In Asia, I found a strong ability to learn from others and from key international partners. Application of expertise and technology in innovation activities is a part of everyday business life. The challenges there are the same as those we face in Finland or Europe; aging, the population's health and wellbeing, urban development and continuous renewing of the ability to innovate. It is true though that these social challenges are evident in a much larger scope in other parts of the world than they are in Finland.
According to a new report by the European Commission, Sweden is Europe's most innovative economy. Recent development was measured with a new innovation indicator, and Sweden's superiority was evident in its ability to transition ideas to the market.
Experts at Tekes and our Swedish partner organisation Vinnova work in close cooperation in order to find the best new practices and develop these in innovation funding. Expert exchanges between our organisations are continuous, and our operating principles are open and confidential. I admire the Swedes' interactive and relaxed way of working. Swedish leadership and cooperation exude the strength with which one rises to the top position in European innovation statistics.
Finns have also gotten good news from Brussels this autumn. Upper secondary school student Perttu Pölönen won first prize in the EU Contest for Young Scientists with his innovation Music O'Clock. In addition to money, Pölönen's prize included an invitation to the after party for the Nobel Gala in Stockholm, Sweden. Versatile entrepreneurship demonstrated by young people has clearly come to stay in Finland. I strongly believe this.
Finland's participation in the EU's Framework Programme has for the most part been a success story for only a few businesses. The top 10% of participants in the present framework programme receive as much as 84% of all funding. However, there are opportunities for many others. New participants are needed as the premise for the soon to begin Horizon 2020 programme is a completely new one: the research and innovation programme is very solution-centred.

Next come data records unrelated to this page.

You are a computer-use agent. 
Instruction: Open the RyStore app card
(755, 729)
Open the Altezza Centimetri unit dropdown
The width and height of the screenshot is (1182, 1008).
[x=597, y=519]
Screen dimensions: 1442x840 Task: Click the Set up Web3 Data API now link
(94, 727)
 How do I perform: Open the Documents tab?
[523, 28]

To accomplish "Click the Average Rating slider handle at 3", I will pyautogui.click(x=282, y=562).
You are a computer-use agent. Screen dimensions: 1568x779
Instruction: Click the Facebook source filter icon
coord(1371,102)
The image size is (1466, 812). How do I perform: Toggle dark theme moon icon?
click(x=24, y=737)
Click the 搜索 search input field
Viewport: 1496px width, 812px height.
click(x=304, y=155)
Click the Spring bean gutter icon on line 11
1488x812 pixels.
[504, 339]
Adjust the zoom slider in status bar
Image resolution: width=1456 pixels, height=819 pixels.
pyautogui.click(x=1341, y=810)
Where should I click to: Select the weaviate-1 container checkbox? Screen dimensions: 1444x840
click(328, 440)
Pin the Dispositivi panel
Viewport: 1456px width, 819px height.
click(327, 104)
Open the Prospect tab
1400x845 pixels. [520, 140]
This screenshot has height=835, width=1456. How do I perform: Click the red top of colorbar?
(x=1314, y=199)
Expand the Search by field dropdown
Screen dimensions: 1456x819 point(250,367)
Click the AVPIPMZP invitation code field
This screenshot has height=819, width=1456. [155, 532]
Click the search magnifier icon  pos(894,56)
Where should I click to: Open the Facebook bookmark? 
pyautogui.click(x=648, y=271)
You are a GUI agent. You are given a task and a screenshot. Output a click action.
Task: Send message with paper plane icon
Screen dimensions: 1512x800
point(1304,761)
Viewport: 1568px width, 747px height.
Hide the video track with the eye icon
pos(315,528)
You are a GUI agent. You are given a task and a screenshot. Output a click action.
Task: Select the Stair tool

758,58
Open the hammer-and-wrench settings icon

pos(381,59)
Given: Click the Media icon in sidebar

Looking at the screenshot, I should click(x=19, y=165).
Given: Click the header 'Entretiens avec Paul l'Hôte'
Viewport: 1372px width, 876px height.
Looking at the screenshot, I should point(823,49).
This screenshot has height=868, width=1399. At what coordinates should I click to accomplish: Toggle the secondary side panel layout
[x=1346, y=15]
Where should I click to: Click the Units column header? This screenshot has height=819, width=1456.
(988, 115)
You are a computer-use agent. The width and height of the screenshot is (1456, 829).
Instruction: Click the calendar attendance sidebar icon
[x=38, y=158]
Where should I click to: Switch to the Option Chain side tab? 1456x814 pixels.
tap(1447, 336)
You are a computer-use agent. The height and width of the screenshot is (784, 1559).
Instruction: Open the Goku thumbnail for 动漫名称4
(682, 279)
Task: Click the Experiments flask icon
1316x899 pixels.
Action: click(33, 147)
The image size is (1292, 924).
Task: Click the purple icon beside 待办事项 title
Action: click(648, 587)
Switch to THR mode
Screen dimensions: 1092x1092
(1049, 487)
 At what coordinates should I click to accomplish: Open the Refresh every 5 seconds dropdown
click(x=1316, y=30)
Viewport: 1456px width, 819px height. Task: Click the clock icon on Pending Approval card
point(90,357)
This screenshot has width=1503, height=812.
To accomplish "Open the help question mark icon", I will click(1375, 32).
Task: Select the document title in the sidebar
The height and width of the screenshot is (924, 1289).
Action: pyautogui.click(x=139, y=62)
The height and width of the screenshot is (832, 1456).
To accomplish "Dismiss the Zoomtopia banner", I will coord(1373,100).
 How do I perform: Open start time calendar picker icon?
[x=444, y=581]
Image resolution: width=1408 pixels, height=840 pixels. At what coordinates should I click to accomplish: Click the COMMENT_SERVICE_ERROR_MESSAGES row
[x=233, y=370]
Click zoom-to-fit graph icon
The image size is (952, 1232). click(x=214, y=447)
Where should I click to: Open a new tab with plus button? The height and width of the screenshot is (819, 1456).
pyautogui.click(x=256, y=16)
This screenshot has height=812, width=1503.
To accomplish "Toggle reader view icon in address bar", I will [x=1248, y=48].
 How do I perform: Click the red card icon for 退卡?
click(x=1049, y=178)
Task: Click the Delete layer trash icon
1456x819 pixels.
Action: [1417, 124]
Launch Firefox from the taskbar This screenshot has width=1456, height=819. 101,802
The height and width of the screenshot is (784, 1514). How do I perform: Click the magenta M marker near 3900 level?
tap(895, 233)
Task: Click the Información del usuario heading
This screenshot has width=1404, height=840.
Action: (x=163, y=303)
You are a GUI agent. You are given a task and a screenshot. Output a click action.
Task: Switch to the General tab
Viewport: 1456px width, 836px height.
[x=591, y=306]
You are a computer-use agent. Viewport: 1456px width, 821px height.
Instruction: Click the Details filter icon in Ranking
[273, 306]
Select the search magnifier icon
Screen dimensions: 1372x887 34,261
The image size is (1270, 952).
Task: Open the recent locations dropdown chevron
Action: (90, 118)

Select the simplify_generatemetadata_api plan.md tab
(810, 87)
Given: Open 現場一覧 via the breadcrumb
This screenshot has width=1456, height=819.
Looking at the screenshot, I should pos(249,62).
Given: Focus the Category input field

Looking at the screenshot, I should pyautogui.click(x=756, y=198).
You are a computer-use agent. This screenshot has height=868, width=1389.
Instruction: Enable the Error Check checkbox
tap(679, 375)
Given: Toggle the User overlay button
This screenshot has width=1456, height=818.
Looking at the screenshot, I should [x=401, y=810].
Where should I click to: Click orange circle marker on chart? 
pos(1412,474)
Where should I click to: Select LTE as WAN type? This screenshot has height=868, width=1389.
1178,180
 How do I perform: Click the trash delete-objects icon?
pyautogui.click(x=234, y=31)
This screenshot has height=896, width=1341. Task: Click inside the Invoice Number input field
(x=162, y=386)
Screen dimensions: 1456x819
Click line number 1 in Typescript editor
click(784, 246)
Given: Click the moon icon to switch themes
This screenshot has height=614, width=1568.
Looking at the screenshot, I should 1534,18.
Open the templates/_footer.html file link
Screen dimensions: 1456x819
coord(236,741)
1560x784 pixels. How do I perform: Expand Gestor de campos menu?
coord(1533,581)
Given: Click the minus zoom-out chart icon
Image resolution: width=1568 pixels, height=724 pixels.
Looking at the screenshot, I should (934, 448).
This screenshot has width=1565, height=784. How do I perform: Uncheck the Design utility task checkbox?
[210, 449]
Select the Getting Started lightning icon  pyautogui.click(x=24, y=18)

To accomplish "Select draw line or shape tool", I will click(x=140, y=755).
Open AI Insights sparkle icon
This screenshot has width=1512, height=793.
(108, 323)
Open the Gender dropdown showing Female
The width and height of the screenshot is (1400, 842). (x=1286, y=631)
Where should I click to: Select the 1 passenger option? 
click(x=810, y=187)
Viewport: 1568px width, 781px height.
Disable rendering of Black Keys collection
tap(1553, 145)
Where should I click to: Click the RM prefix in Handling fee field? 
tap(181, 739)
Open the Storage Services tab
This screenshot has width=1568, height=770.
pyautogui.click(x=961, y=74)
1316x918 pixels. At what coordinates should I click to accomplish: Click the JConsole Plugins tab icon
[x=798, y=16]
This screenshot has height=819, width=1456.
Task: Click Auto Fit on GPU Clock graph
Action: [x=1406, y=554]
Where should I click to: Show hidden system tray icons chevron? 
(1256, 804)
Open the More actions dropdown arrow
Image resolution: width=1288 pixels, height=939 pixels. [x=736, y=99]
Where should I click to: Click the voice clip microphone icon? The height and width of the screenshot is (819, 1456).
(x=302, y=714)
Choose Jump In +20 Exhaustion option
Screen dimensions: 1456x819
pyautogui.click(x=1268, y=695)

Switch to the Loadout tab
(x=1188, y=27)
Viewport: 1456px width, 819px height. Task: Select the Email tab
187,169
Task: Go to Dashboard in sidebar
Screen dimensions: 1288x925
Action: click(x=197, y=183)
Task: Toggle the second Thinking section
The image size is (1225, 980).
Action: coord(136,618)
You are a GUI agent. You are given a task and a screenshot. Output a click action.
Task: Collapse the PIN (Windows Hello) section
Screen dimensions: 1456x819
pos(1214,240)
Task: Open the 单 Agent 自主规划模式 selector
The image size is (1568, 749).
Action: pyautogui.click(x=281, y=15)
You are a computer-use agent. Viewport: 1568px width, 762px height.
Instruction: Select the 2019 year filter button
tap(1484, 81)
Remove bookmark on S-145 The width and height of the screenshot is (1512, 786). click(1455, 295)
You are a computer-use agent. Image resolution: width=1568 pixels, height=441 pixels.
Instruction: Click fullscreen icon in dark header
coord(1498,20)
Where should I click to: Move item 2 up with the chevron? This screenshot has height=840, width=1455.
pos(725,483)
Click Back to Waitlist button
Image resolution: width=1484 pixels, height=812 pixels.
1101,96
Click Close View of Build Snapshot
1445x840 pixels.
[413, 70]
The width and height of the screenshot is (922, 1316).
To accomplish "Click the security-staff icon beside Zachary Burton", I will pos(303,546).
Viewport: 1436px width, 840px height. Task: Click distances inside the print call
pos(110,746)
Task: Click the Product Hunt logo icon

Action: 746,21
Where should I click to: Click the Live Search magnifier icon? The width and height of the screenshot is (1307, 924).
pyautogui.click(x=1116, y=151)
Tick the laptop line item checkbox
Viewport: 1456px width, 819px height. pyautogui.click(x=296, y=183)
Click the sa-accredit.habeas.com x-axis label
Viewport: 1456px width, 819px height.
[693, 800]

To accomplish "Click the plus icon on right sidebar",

In addition to traditional R&D projects and expert mobility, we need innovation activities, i.e. public procurements, pilots and demonstration projects. Now, enterprises have the opportunity to receive risk funding (capital financing, loans) and special financing for small and medium-sized enterprises. When national investments in research and innovations experience a downward trend, it becomes more and more important to meticulously utilise the opportunities afforded by the EU.
Tekes's experts and programme managers are preparing for active committee work as part of the Horizon 2020 programme; the national programme support has been built based on a network-like operating model. The objective set for Tekes's strategic programme activities is the utilisation of international funding and, now, the focus is especially on EU funding. Tekes wants its clients to be familiar with EU funding opportunities.
The Swedes are ahead of us in the EU's innovation statistics. Even so, I still often get asked: why are you Finns so innovative?
I believe that an adequate sort of scarcity brings about an increase in innovativeness. Young people, an entrepreneurial-spirit and education will also bring added vigour to renewal. Our basic skills have not disappeared either, despite the decline in jobs. We Finns can learn from others, and others want to learn from us. We just need to trust in the future and in success.
The Horizon 2020 programme's objectives fit exceptionally well with our prospects for this autumn and next year. Our objectives are to ensure new jobs and improve competitiveness. People's attitudes towards learning and cooperation determine who will be the most agile to overcome important challenges. Networking helps people learn, and by working together we can make amazing things happen, also in Europe and the EU.
Merja Hiltunen is Director of Strategic Support for Programmes and Networking Activities at Tekes.